▸ Exercise description:
Copy out word for word the material starting with the line that contains "You are a computer-use agent." and going on through the end of the material, including that line and the last one, and leave the pictures out of your answer.
━━━━
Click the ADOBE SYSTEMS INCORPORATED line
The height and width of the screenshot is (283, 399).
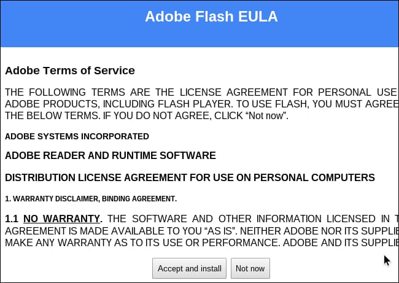pos(77,136)
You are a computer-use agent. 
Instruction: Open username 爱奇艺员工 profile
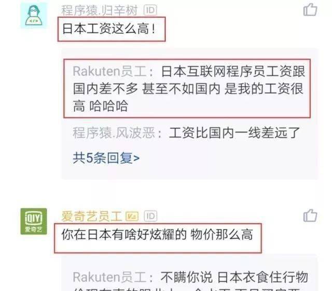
━━━━
▸ Exercise result:
You are a computer-use agent. 
Instruction: Open username 爱奇艺员工 profile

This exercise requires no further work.